Print exactly, and only, the lines from the one that has "Where should I" through the end of the material below, with both ends included and the pictures omitted.

§ §

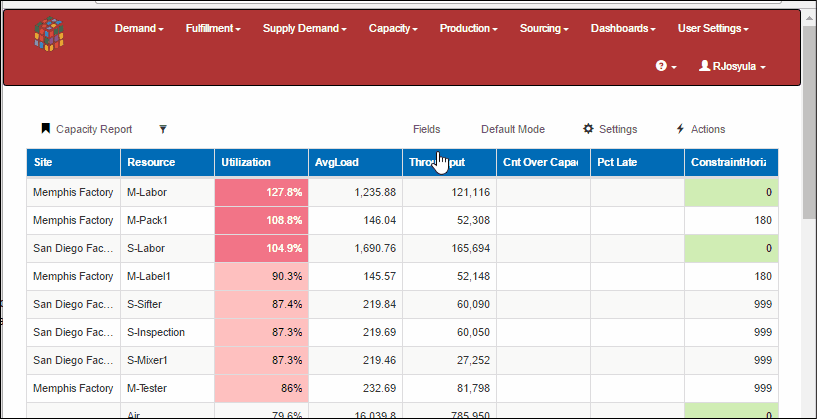This screenshot has width=817, height=419.
Task: Select the M-Labor utilization 127.8% cell
Action: 260,192
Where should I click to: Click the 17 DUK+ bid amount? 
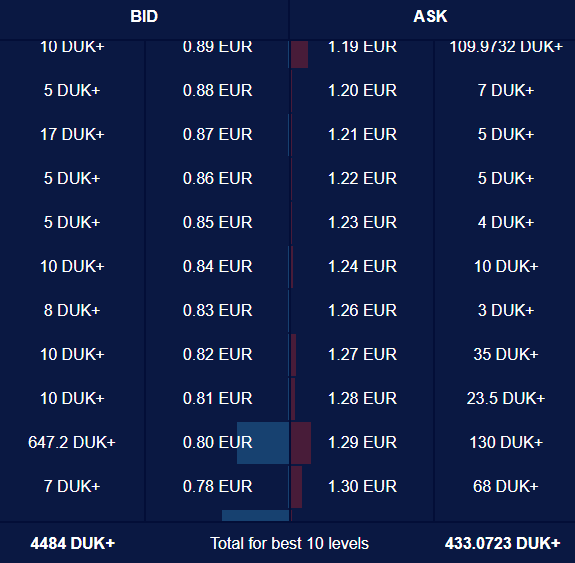coord(72,135)
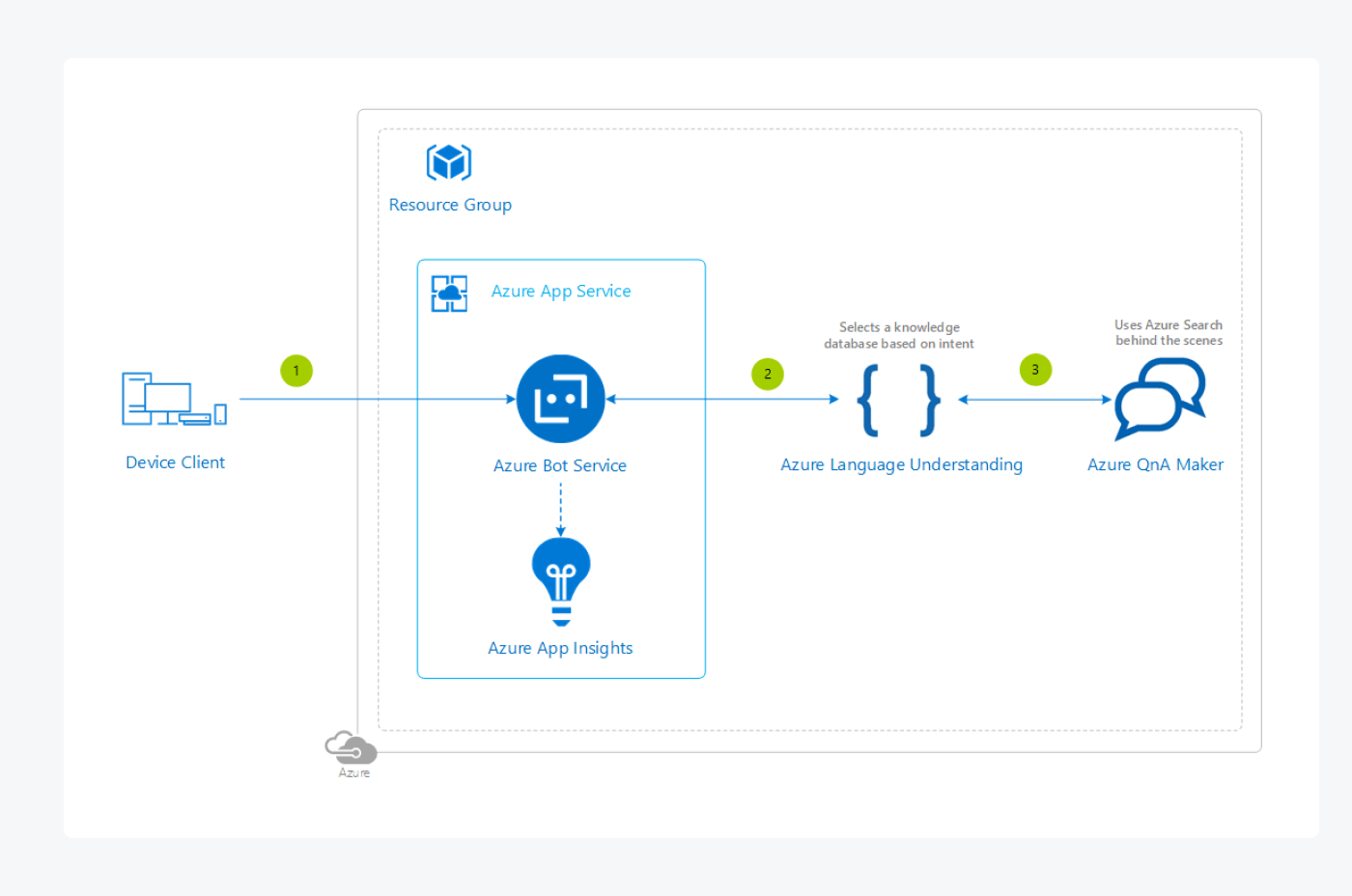Select the Device Client label
Screen dimensions: 1352x896
pyautogui.click(x=175, y=462)
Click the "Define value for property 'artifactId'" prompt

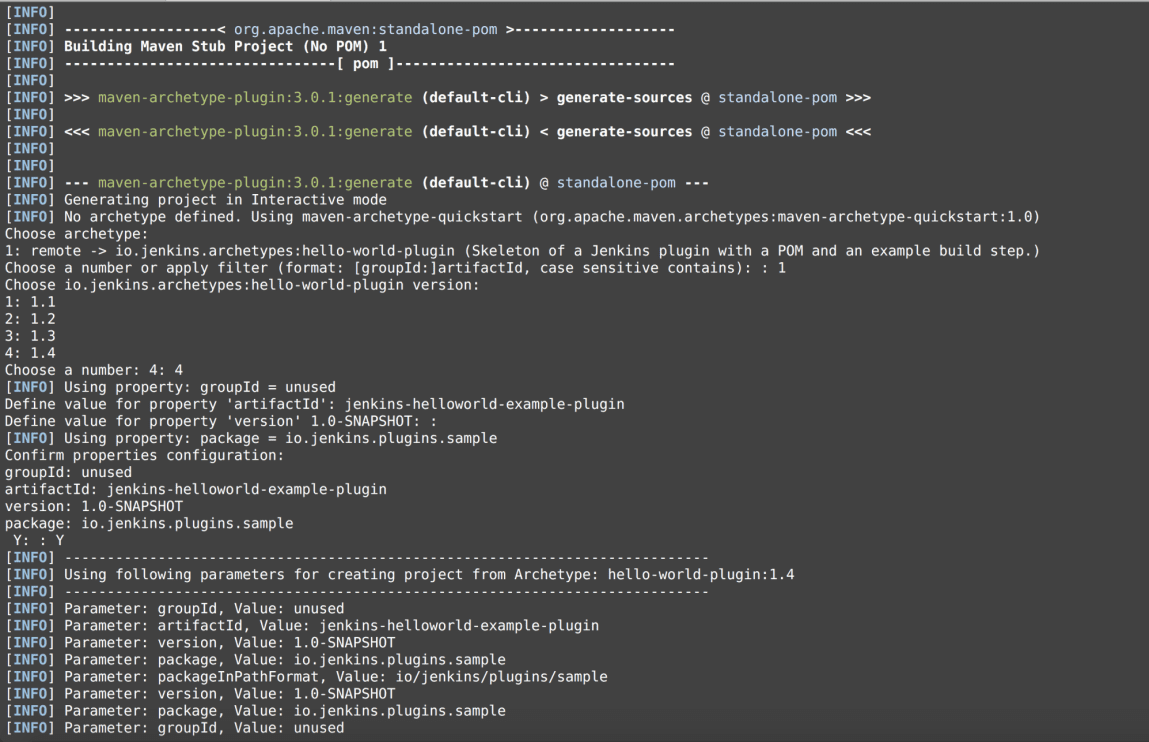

§ §

SOLUTION TO THIS TASK »
Where should I click to: Click the 17 DUK+ bid amount? 
coord(72,135)
Select the Device Client label
Screen dimensions: 1352x896
pyautogui.click(x=175, y=462)
Click the "Define value for property 'artifactId'" prompt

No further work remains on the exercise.